Can you output the lines from the one containing "This screenshot has width=1700, height=934." through the last line, inclusive, as a numbered list? Skip blank lines and leave the pictures out.

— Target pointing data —
==*==
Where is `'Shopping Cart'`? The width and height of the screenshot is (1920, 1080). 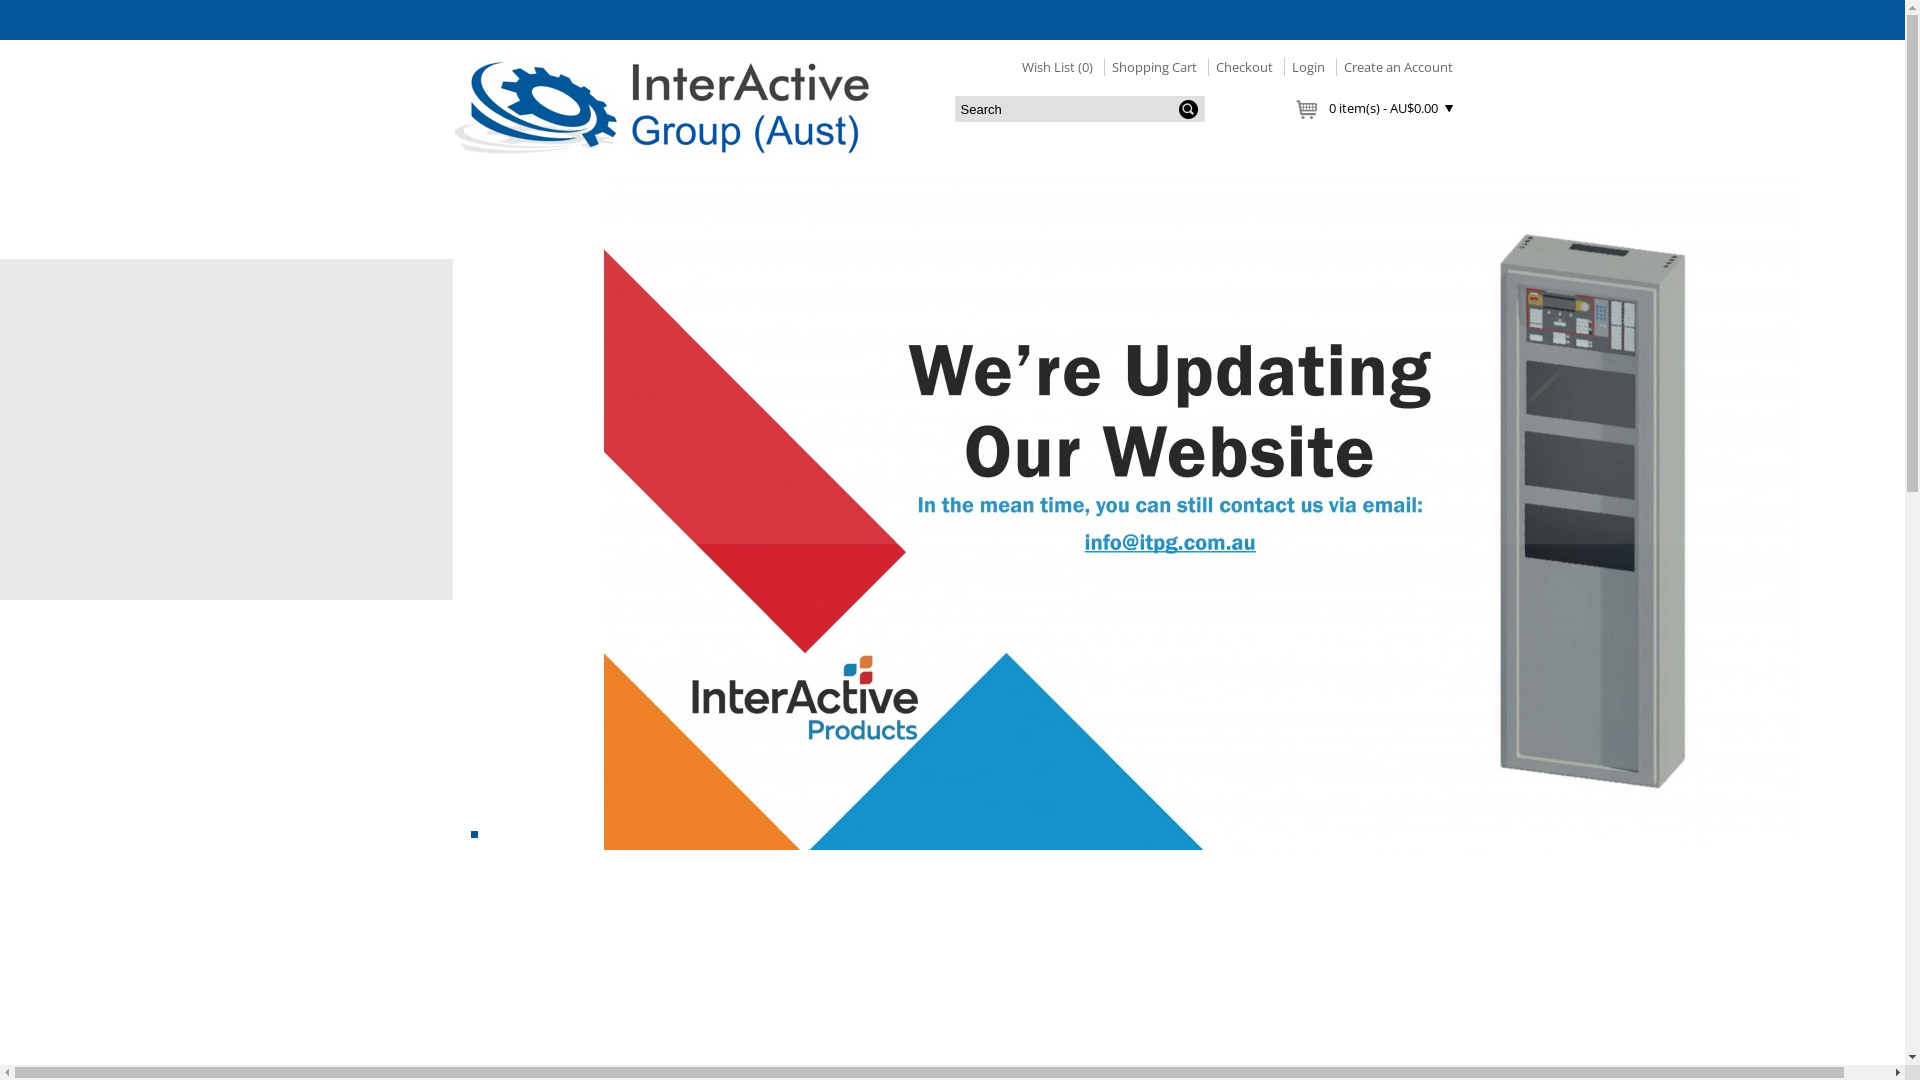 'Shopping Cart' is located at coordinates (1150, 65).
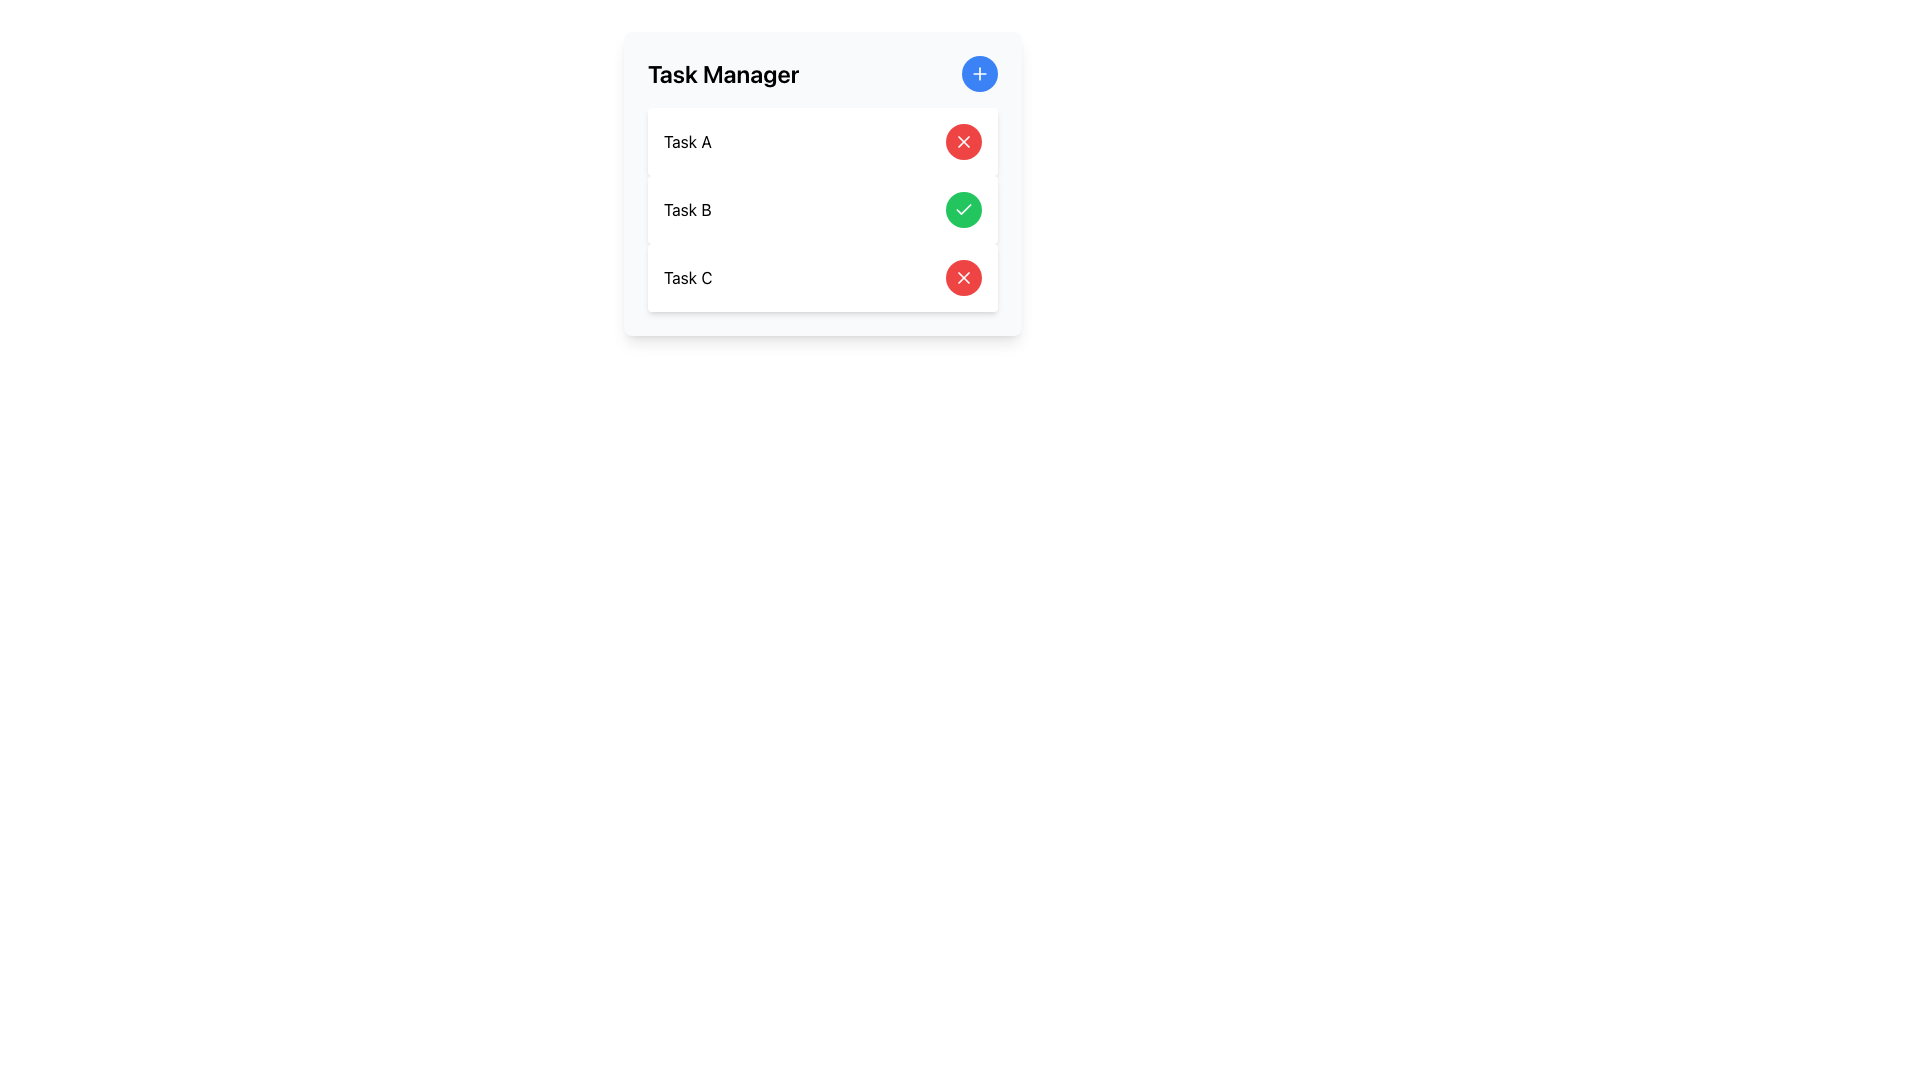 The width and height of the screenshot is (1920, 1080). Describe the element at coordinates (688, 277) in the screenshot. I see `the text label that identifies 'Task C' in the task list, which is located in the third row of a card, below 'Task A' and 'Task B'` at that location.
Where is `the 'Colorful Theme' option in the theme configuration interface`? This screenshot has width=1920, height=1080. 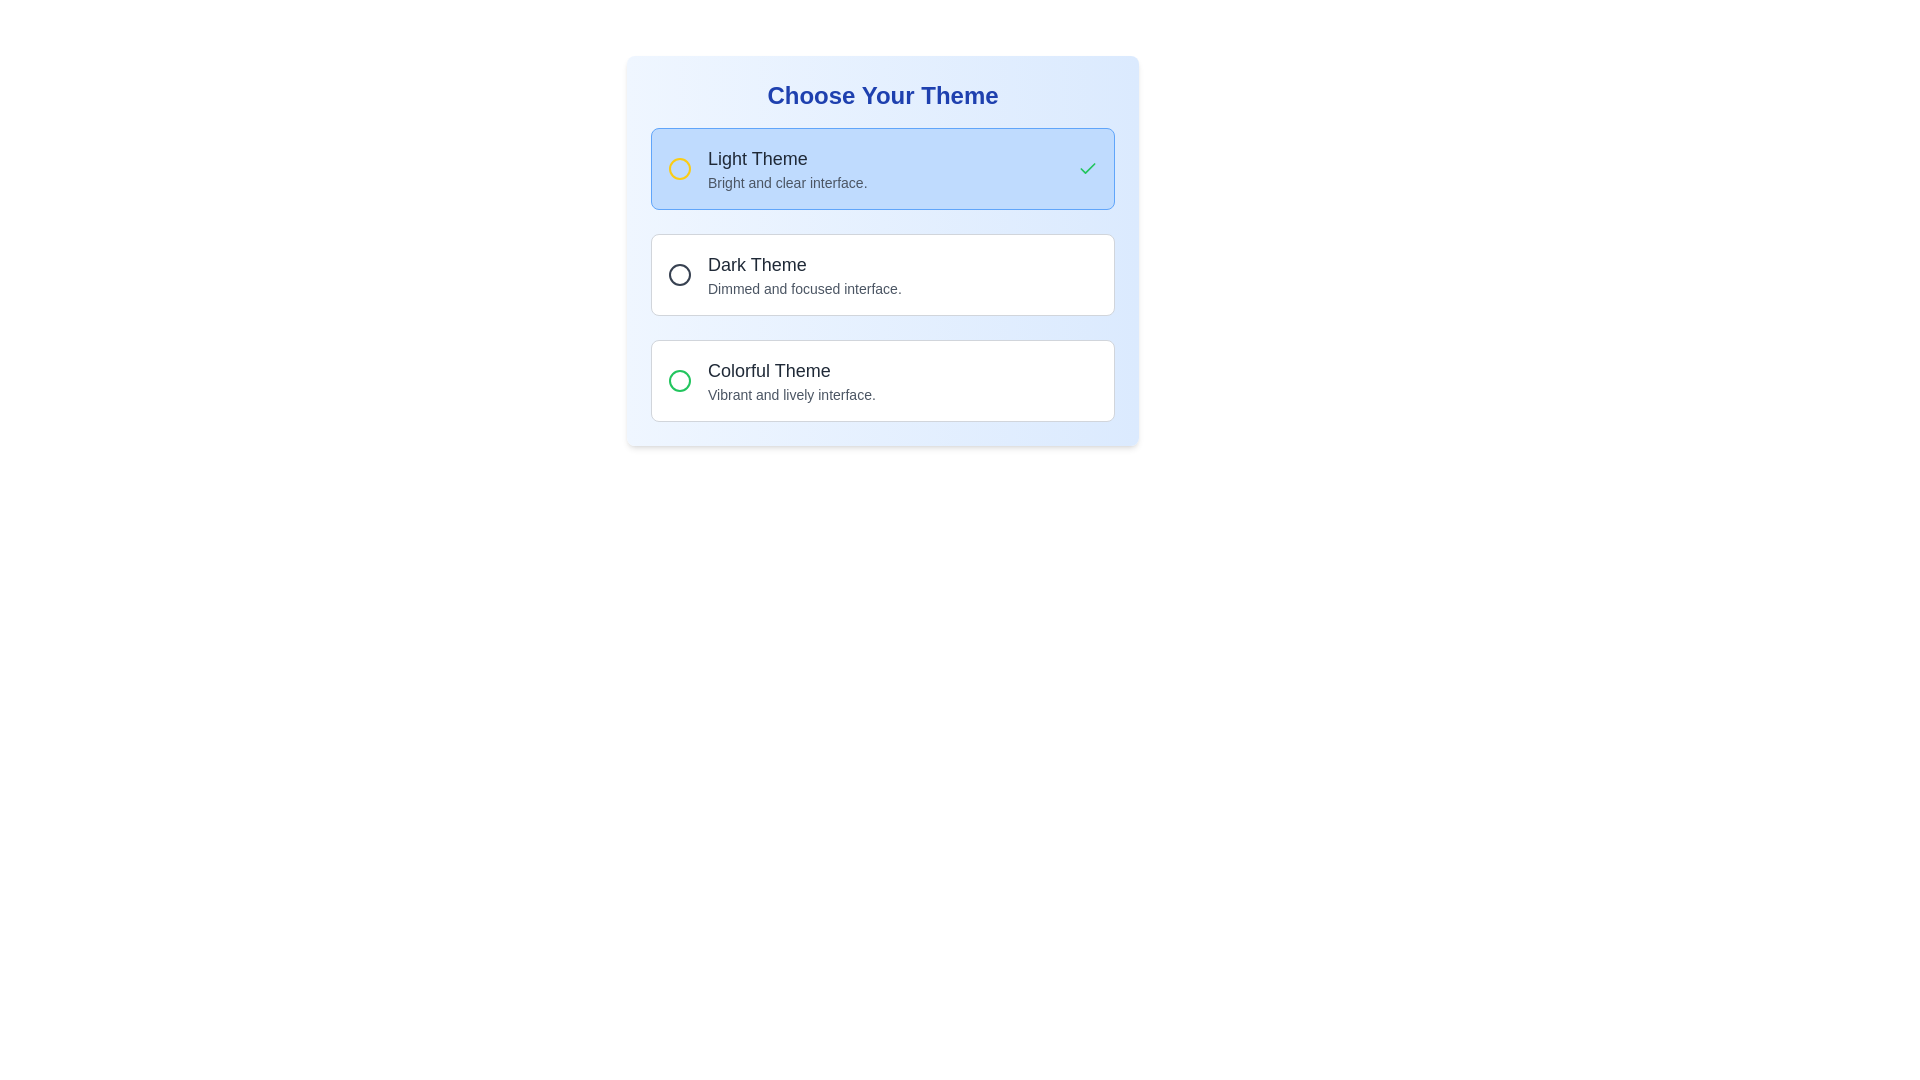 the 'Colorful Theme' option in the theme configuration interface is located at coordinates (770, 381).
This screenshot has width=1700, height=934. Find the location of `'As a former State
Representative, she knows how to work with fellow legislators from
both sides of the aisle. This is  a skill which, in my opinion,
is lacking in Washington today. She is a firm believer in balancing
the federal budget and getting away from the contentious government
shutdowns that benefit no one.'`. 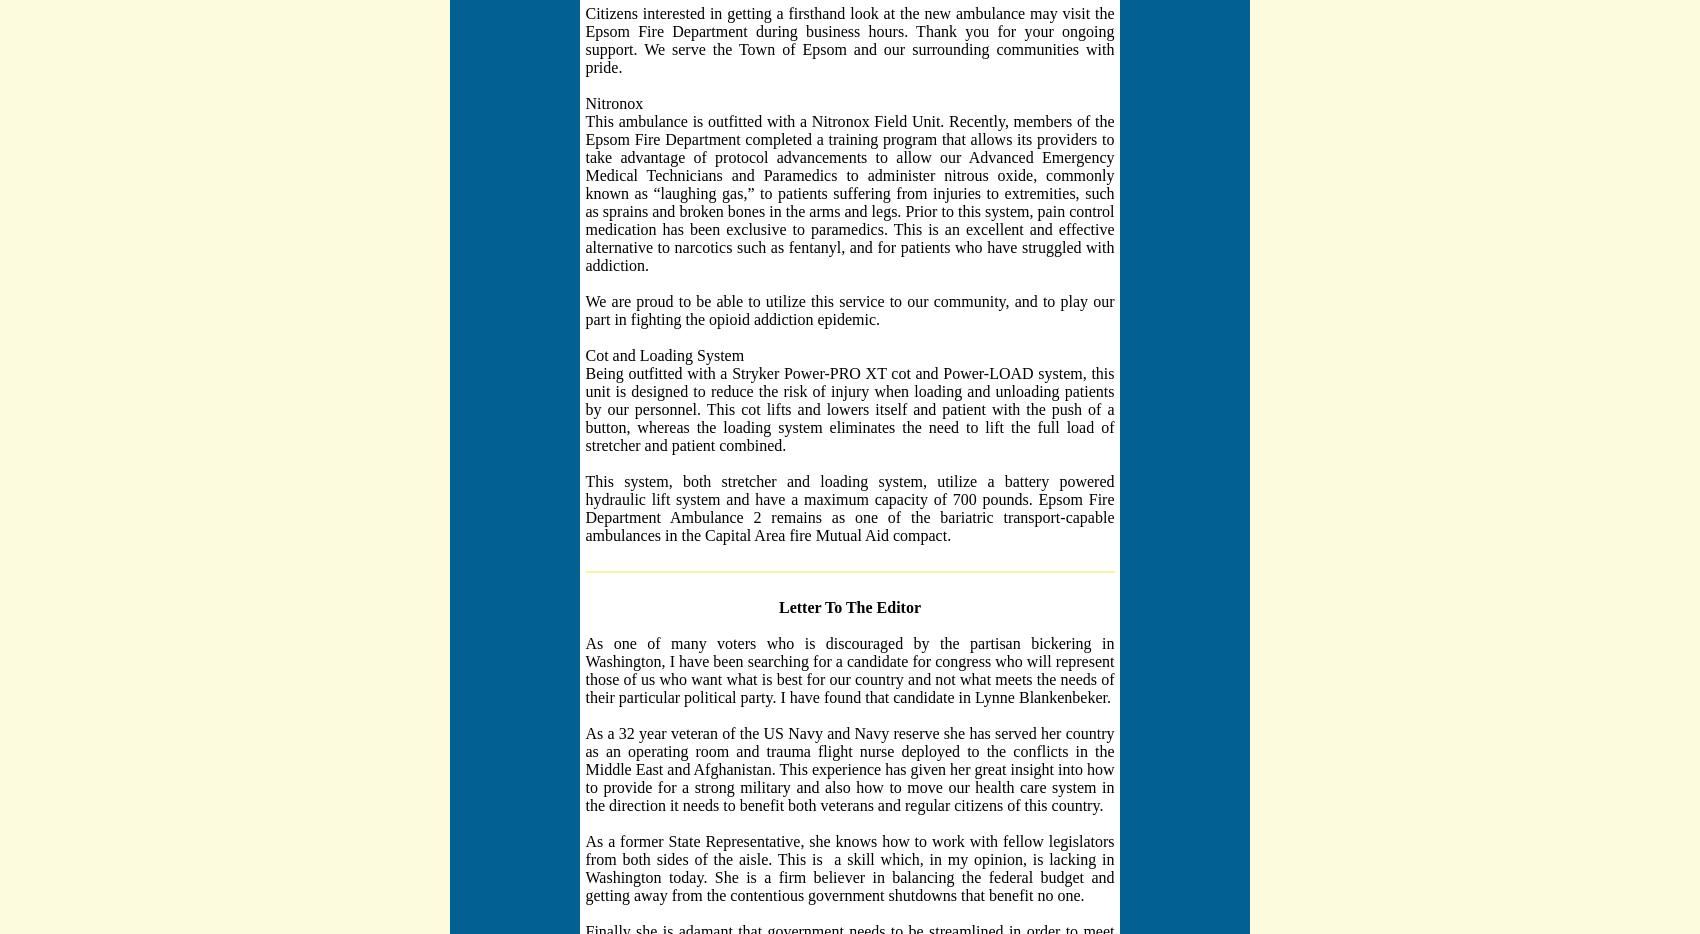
==*==
— Finished task —
1. This screenshot has width=1700, height=934. Find the location of `'As a former State
2. Representative, she knows how to work with fellow legislators from
3. both sides of the aisle. This is  a skill which, in my opinion,
4. is lacking in Washington today. She is a firm believer in balancing
5. the federal budget and getting away from the contentious government
6. shutdowns that benefit no one.'`. 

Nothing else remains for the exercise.